INHERENCY: BUSH PLANS AN EXPANSIVE NMD STRETCHING INTO SPACE

BUSH ADMINISTRATION HAS EXPANDED ITS VISION OF AN NMD SYSTEM

The Guardian (London) February 6, 2001 SECTION: Guardian Leader Pages, Pg. 19 HEADLINE: Leading article: Flawed defences: Bush's missile plan may explode in his face //VT2002acsln

The national missile defence programme developed and then delayed by the Clinton administration is, in the Bush era, becoming something vastly more ambitious and (for public relations purposes) more inclusive: "allied missile defence" or even the grandiose "global missile defence" are the incoming, user-friendly monikers. But nobody in the Pentagon seems to have asked Britain, for example, what it thinks in principle of a missile shield. Therein lies another paradox: Mr Rumsfeld pledges to consult the allies while in the same breath vowing to press ahead come what may.

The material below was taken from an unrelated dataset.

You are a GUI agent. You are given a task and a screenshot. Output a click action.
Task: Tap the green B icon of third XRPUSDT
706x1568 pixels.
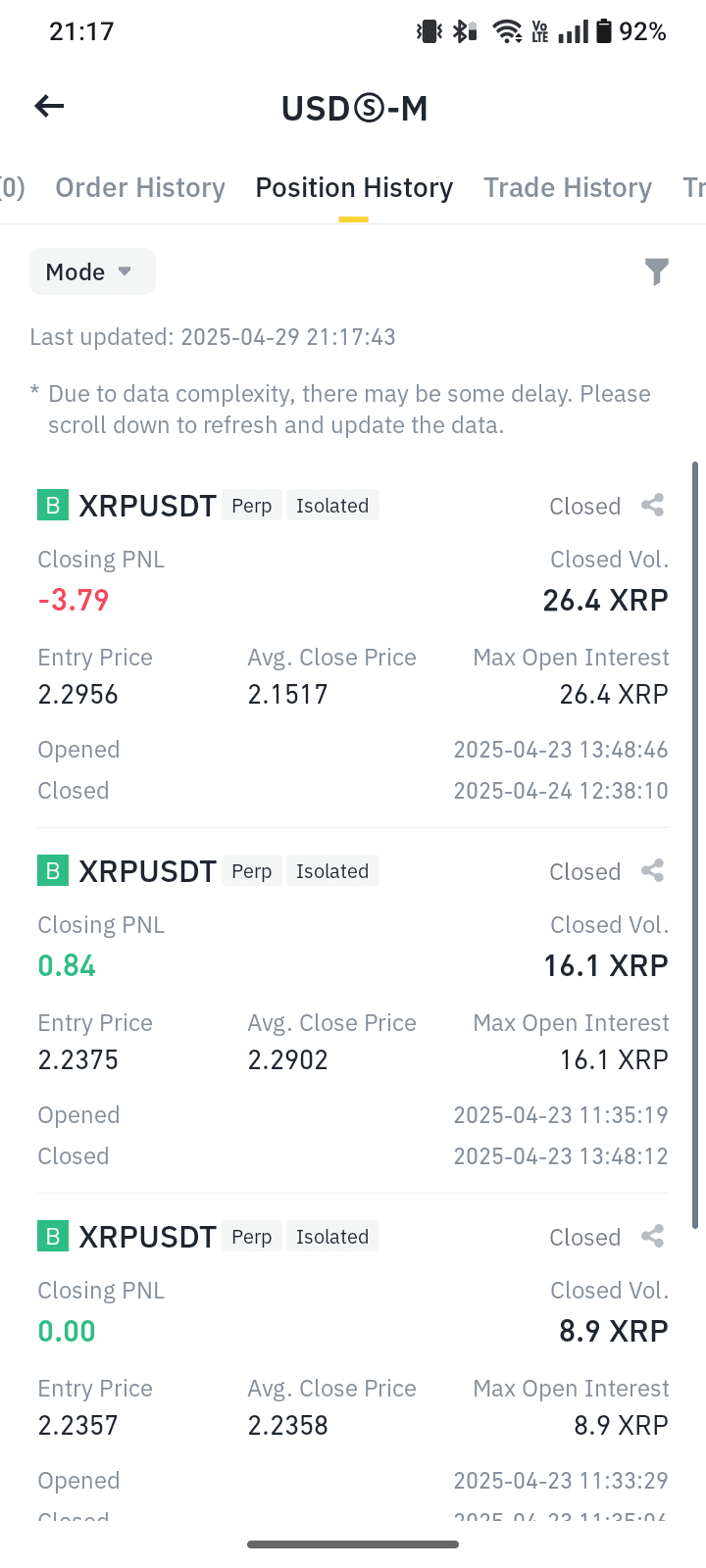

DEFENSE DEPT. HEAD RUMSFELD FEARS A "PEARL HARBOR FROM SPACE" AND THUS WILL PROMOTE ANTI-SATELLITE WEAPONS

MICHAEL KREPON, President Emeritus of the Henry L. Stimson Center, May, 2001 / June, 2001 Foreign Affairs SECTION: COMMENTS; Pg. 2 HEADLINE: Lost in Space; The Misguided Drive Toward Antisatellite Weapons //VT2002acsln

The second Rumsfeld panel, known as the Commission to Assess United States National Security Space Management and Organization, released its report this January. So far, the document has received little attention. Its conclusions, however, are just as alarming as those of the first Rumsfeld report and could have an even greater impact. The study warns that the United States may someday soon face a "Space Pearl Harbor" -- that is, a devastating sneak attack against U.S. satellites orbiting the planet. The report warns that the United States is highly dependent on satellites, and that the means to disrupt or destroy its space systems have become readily accessible to countries or groups hostile to the United States. Space warfare, the commission argues, has become "a virtual certainty": "[We] know from history that every medium -- air, land, and sea -- has seen conflict. Reality indicates that space will be no different." The report urges American leaders to reduce the country's vulnerability by developing "superior space capabilities," including the ability to "negate the hostile use of space against U.S. interests." This would require "power projection in, from, and through space" -- in other words, the development, testing, and deployment of antisatellite weapons (ASATs) based in space or on earth.

BUSH WILL PREPARE FOR WAR IN SPACE

George C. Wilson February 19, 2000 The National Journal SECTION: DEFENSE; Vol. 32, No. 8 HEADLINE: Not a Radical in the Bunch // ACS-LN

     Bush also said in his Citadel remarks that, in addition to deploying national and theater anti-missile systems "at the earliest possible date," he will prepare the nation to fight in space, an arena his predecessors have avoided for fear of escalating the international arms race.      "In space, we must be able to protect our network of satellites essential to the flow of our commerce and the defense of our country," Bush said. This capability would require developing and deploying futuristic weapons that could duke it out 23,500 miles up, in an airless zone where satellites synchronized to follow the Earth's rotation perform a multitude of military and civilian chores.